* [TASK] From the Adam Smith passage quoted in the post on Wall Street and Somali pirates, list the four ways in which a capital may be employed.

* [PASSAGE]
◆ ◆ ◆ ◆ ◆ ◆ ◆
Monday, February 9, 2009

Wall Street Pirates v. Somali Pirates

"...talking about the benefits of free markets [is] like...promoting the benefits of rape." — Icelandic writer Haukar Mar Helgason

Quick question: Why are more than a dozen of the world's navies converging on Somalia to battle pirates there instead of sailing into New York to capture the Wall Street pirates? After all, CEOs captured over $20 billion in taxpayer money using tax loopholes, according to an Institute for Policy Studies (IPS) study. Surely the global economy would be made more secure by forcing former Merrill Lynch CEO John Thain, who doled out $4 billion in executive bonuses even as his company was collapsing, to walk the gangplank than by cracking down on the bands of privateers in the Horn of Africa. Read more here...

Executive Excess. The U.S. tax code is riddled with loopholes that allow top corporate and financial leaders to avoid paying their fair share of taxes. Ordinary taxpayers wind up picking up the bill – to the tune of more than $20 billion per year. All five executive-friendly tax loopholes highlighted in the report are the targets of Congressional reforms. However, these efforts have stalled in the face of fierce opposition from corporate lobby groups. The report also finds that S&P 500 CEOs averaged $10.5 million in pay in 2007, 344 times the pay of typical American workers. Compensation levels for private investment fund managers soared even further. The top 50 hedge and private equity fund managers averaged $588 million each, more than 19,000 times as much as typical U.S. workers earned. Download the report here...

Stealing the Wealth of A Nation: When Adam Smith published his first edition of the Wealth of Nations, he could not envision people making money by just investing the capital of others as Wall Street pirates do today. He writes:
A capital may be employed in four different ways: either, first, in procuring the rude produce annually required for the use and consumption of the society; or, secondly, in manufacturing and preparing that rude produce for immediate use and consumption; or, thirdly, in transporting either the rude or manufactured produce from the places where they abound to those where they are wanted; or, lastly, in dividing particular portions of either into such small parcels as suit the occasional demands of those who want them. In the first way are employed the capitals of all those who undertake the improvement or cultivation of lands, mines, or fisheries; in the second, those of all master manufacturers; in the third, those of all wholesale merchants; and in the fourth, those of all retailers. It is difficult to conceive that a capital should be employed in any way which may not be classed under some one or other of those four. (Smith, Adam, An Inquiry into the Nature and Causes of the Wealth of Nations. Edwin Cannan, ed. 1904. Book II, Chapter V — "Of the Different Employment of Capitals Library of Economics and Liberty.")
◆ ◆ ◆ ◆ ◆ ◆ ◆
* [EXTRACTED RECORDS]
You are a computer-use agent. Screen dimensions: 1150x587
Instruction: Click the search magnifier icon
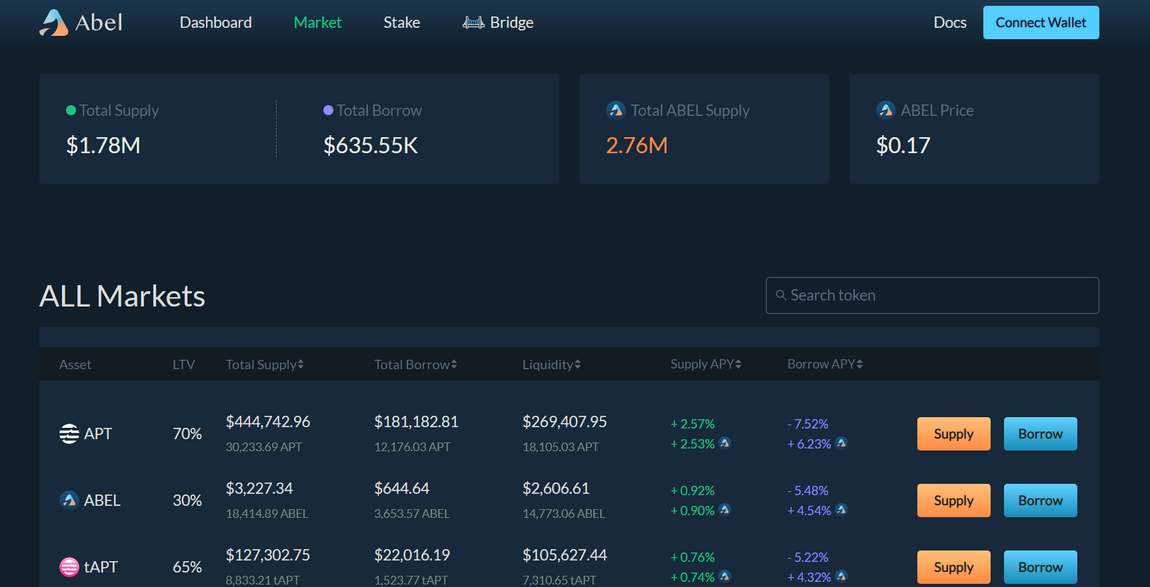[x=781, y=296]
◆ ◆ ◆ ◆ ◆ ◆ ◆
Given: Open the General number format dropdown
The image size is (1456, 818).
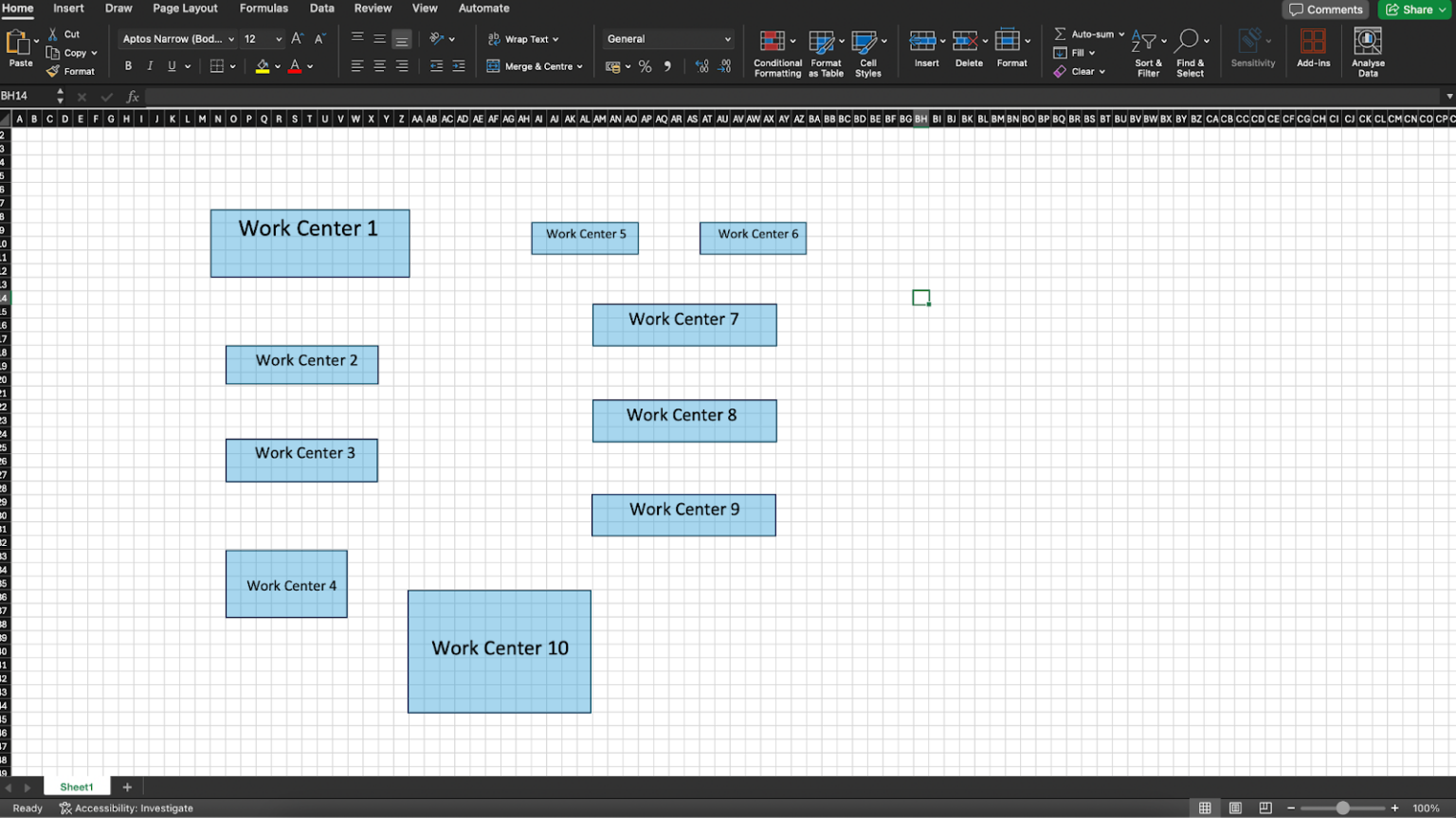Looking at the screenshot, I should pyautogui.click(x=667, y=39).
◆ ◆ ◆ ◆ ◆ ◆ ◆
* [ANSWER SPACE]
1. In procuring the rude produce annually required for the use and consumption of the society
2. In manufacturing and preparing that rude produce for immediate use and consumption
3. In transporting either the rude or manufactured produce from the places where they abound to those where they are wanted
4. In dividing particular portions of either into such small parcels as suit the occasional demands of those who want them